A notorious group of North Korean hackers has upgraded their FASTCash malware to infect Linux-based systems, enabling unauthorised cash withdrawals from financial institutions. The latest version targets Ubuntu 22.04 LTS, according to cybersecurity expert HaxRob as reported by Bleeping Computer, marking a shift from earlier variants that only affected Windows and IBM AIX (Unix) platforms.


It should also be noted that FASTCash has also evolved to target Windows platforms through phishing emails.


Evolution Of FASTCash Malware


Originally designed to compromise payment systems, FASTCash manipulates transaction processes, particularly targeting card authorisations, allowing hackers to approve fraudulent withdrawals. Previously detected on Windows and IBM AIX systems, this new Linux variant has added another layer of complexity to an already dangerous malware.


A History Of Financial Attacks


The US Cybersecurity and Infrastructure Security Agency (CISA) first warned of the FASTCash ATM scheme in 2018, attributing it to the North Korean hacking group 'Hidden Cobra.' Since 2016, these cybercriminals have been executing coordinated attacks across 30 countries, netting millions in fraudulent withdrawals from ATMs. 

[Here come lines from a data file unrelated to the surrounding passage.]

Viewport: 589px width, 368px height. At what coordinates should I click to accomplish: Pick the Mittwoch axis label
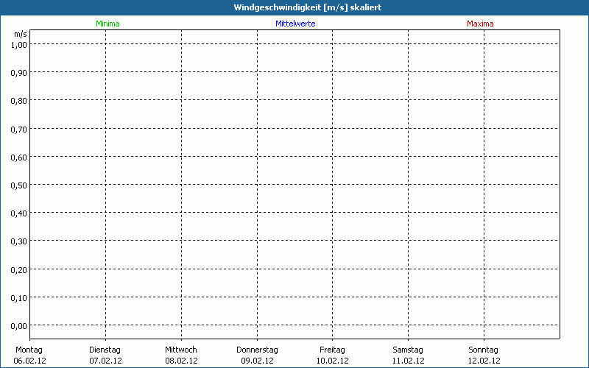tap(180, 350)
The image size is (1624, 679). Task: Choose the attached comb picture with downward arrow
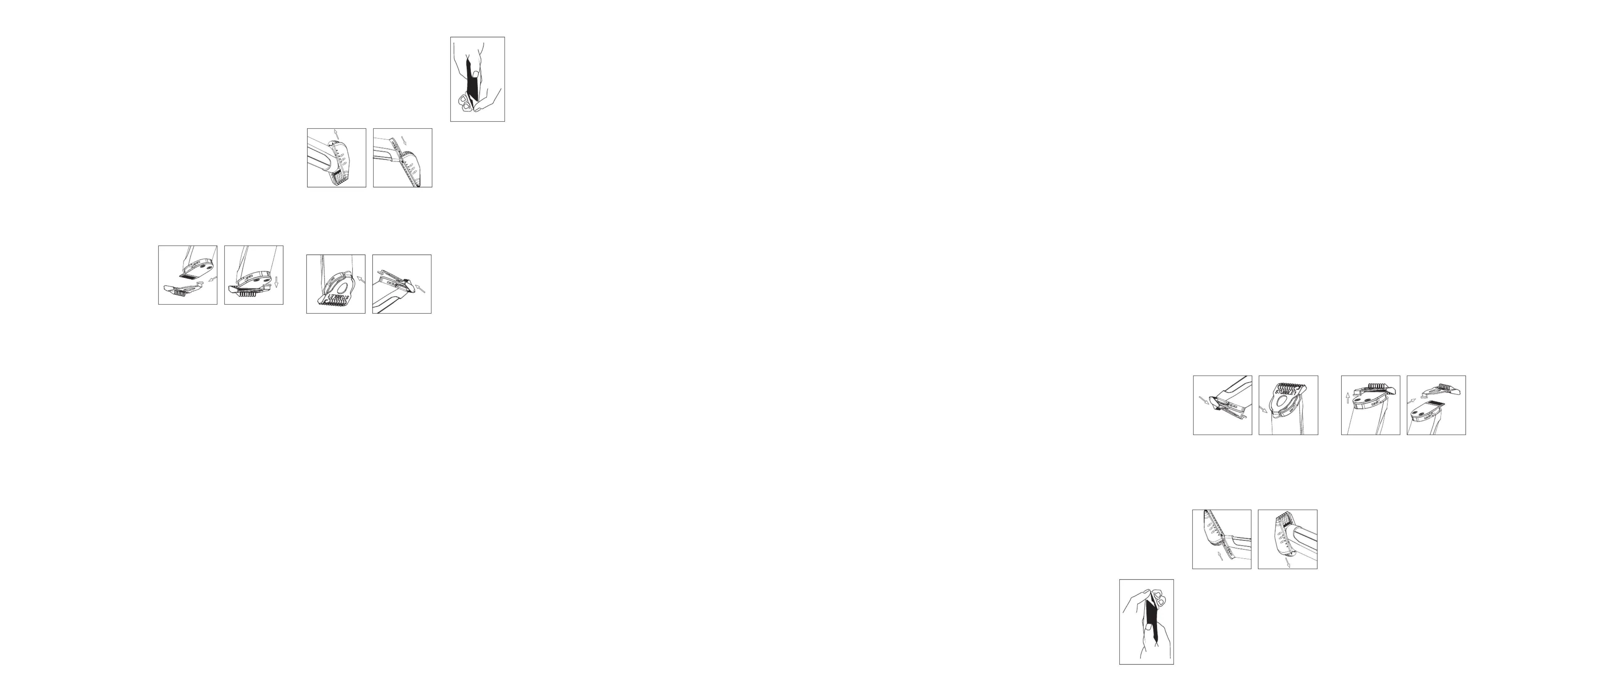tap(253, 275)
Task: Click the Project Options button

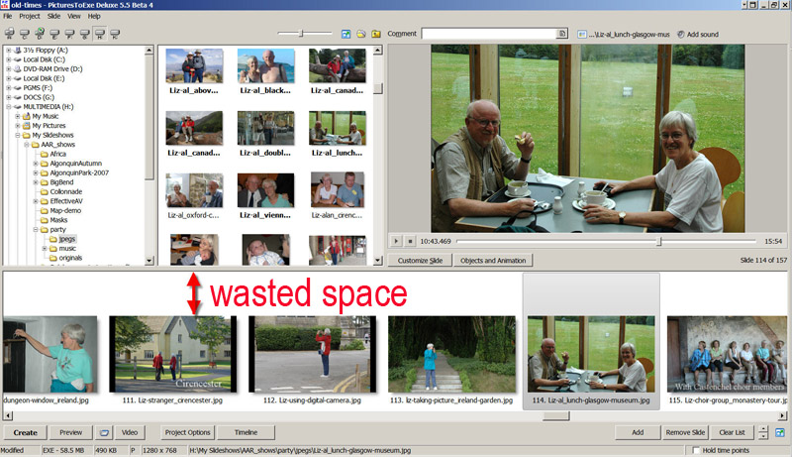Action: click(x=187, y=432)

In 2020, the US Cyber Command reported renewed FASTCash activity linked to APT38, also known as Lazarus Group. By 2021, US authorities indicted three North Korean individuals accused of stealing over $1.3 billion from financial institutions globally.


New Linux Variant


The latest discovery, first uploaded to VirusTotal in mid-2023, mimics previous iterations but specifically targets Ubuntu Linux systems.


The malware injects itself into payment switch servers via a shared library, using the 'ptrace' system call to intercept ISO8583 messages — the protocol used for card transactions.


By altering responses that would typically decline a transaction due to insufficient funds, FASTCash fraudulently approves withdrawals.


What Can You Do To Protect Yourself?



  • Beware of Phishing: Always verify email senders and avoid downloading suspicious attachments

  • Monitor Systems Closely: Report any unusual transaction behaviours immediately

  • Keep Software Updated: Ensure all devices are running the latest security patches

  • Secure Financial Systems: Implement strong authentication methods for remote access.


As FASTCash evolves, financial institutions worldwide are urged to ramp up their defences and remain vigilant against these sophisticated cyber threats.